Myrtle died violently. I remember that much. This was EXTRA tragic because she thought she was running toward Tom's car and a possible escape from her husband (whose suspicions of her infidelity had driven him to The Bad Place). Instead, she ran right into the path of Gatsby's car, with Daisy at the wheel. Oh, poetic justice . . . you are poetic and just but also kind of a jerk.
I know Daisy was distraught because she had just realized she would have to stay with Tom and actually face the consequences of her choices (and by that I mean her choice to marry Tom . . . she gets away with everything else), but she didn't even stop after she hit Myrtle. And then she let Gatsby take the fall for her by saying HE was driving.
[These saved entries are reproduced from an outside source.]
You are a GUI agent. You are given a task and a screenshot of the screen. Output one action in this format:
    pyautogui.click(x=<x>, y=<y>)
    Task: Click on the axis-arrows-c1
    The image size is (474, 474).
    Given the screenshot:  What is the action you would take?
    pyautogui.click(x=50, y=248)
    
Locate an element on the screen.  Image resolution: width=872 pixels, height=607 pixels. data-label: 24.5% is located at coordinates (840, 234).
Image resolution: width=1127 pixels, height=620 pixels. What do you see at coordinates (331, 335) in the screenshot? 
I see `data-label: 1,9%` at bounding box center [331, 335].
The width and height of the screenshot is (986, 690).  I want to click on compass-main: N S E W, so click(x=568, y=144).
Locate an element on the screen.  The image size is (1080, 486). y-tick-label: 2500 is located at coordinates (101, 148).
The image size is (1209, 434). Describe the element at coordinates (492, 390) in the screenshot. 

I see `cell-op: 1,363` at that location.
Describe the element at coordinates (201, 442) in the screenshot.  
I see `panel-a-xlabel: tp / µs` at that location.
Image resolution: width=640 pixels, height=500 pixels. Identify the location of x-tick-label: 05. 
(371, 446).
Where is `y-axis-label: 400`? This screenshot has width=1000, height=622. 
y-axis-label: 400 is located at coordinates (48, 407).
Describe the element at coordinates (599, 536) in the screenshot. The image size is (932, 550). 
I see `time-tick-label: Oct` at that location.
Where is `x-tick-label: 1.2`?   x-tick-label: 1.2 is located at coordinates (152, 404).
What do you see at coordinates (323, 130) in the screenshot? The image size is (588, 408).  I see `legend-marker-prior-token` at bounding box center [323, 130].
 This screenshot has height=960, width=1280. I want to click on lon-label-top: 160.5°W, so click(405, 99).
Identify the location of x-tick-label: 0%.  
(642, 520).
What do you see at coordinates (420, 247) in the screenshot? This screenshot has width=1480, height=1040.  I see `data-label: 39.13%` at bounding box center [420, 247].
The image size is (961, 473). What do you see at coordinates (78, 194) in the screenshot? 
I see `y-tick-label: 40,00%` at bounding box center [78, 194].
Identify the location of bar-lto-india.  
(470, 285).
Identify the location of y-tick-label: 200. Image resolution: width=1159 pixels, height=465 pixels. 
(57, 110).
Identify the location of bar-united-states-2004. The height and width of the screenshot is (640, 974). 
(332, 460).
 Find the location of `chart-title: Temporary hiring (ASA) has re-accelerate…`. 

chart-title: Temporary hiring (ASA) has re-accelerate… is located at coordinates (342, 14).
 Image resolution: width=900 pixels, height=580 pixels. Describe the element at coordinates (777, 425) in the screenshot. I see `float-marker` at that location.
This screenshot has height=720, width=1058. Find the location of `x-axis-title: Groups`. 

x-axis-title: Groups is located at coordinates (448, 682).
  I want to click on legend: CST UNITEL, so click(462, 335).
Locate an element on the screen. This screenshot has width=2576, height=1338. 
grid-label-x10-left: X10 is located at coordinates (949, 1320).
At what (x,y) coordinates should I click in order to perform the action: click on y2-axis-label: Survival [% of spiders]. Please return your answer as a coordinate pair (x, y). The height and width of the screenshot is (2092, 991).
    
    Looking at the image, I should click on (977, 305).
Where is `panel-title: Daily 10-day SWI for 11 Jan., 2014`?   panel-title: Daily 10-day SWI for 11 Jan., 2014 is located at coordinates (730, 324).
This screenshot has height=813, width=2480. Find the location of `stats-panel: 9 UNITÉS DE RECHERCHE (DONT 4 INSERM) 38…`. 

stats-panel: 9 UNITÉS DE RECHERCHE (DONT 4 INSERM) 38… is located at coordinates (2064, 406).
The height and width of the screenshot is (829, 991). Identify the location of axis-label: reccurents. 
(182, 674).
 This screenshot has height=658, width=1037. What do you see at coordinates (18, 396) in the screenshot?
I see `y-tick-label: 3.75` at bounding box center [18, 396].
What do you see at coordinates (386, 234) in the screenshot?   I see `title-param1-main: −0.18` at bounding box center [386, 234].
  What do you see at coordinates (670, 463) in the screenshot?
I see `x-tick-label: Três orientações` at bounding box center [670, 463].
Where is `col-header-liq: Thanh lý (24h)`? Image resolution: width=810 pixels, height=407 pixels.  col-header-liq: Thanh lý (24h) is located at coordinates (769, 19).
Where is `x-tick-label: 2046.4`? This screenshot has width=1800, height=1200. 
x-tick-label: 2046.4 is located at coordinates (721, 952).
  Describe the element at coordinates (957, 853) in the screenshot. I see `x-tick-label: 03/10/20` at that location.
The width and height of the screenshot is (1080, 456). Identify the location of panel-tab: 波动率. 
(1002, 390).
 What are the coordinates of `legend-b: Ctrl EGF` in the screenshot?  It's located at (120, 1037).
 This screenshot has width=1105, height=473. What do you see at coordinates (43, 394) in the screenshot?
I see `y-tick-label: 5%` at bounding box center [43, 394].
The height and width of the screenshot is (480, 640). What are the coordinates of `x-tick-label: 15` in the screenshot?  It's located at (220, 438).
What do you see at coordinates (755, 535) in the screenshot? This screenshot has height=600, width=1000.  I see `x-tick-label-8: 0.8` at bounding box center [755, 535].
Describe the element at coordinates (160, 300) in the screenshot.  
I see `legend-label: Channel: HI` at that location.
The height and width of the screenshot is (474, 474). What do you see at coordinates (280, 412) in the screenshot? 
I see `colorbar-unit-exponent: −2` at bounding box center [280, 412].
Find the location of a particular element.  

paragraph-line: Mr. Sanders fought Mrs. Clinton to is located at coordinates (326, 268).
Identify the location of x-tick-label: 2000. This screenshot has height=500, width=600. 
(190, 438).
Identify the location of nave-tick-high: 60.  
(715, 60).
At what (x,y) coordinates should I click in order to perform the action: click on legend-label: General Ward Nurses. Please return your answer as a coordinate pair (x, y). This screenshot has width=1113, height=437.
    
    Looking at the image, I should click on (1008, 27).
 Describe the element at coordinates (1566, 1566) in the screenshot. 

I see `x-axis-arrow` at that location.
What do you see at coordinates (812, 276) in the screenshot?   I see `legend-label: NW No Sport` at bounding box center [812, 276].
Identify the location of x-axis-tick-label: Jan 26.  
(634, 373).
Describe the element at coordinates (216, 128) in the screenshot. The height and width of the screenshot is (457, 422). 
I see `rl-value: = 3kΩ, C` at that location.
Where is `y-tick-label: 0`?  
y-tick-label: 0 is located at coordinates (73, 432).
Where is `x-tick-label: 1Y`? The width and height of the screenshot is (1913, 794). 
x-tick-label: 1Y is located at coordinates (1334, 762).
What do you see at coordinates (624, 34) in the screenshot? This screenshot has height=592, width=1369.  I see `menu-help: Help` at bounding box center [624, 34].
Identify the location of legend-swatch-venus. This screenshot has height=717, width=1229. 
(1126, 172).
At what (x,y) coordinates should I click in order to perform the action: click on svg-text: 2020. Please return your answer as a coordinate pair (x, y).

And THEN she conspired with Tom to tell Mr. Wilson that it was Gatsby who had been romanticizing Myrtle. So it's HER FAULT Gatsby got shot.
"They were careless people, Tom and Daisy—they smashed up things and creatures and then retreated back into their money or their vast carelessness, or whatever it was that kept them together, and let other people clean up the mess they had made." (p. 179)I wanted to like Daisy (probably because Gatsby did), but she turned out to be just a bored housewife (with no actual homemaking or child-rearing responsibilities). A poor little rich girl. She didn't even have a great reason for giving up on Gatsby and marrying Tom. She was just young and immature and wanted her life to happen without delay. She made her choices and then blamed everyone else for her unhappiness.
Gatsby was a flawed character, absolutely . . . but I can't help but see him as a victim. A victim first of his poor social standing, then of his hopeless love for Daisy, then of Wolfshiem (who I suspect took advantage of the vulnerable young Gatsby), and, ultimately, of Tom and Daisy's selfishness. He had a foolish need, even at the last, to believe that Daisy never loved another man. But his desperation to believe the best of her finally gave way to harsh reality.
"He must have looked up at an unfamiliar sky through frightening leaves and shivered as he found what a grotesque thing a rose is and how raw the sunlight was upon the scarcely created grass." (p. 161)
"He had come a long way to this blue lawn, and his dream must have seemed so close that he could hardly fail to grasp it. He did not know that it was already behind him, somewhere back in that vast obscurity beyond the city, where the dark fields of the republic rolled on under the night." (p. 180)So, Fitzy, well done I guess. You kind of ruined my day.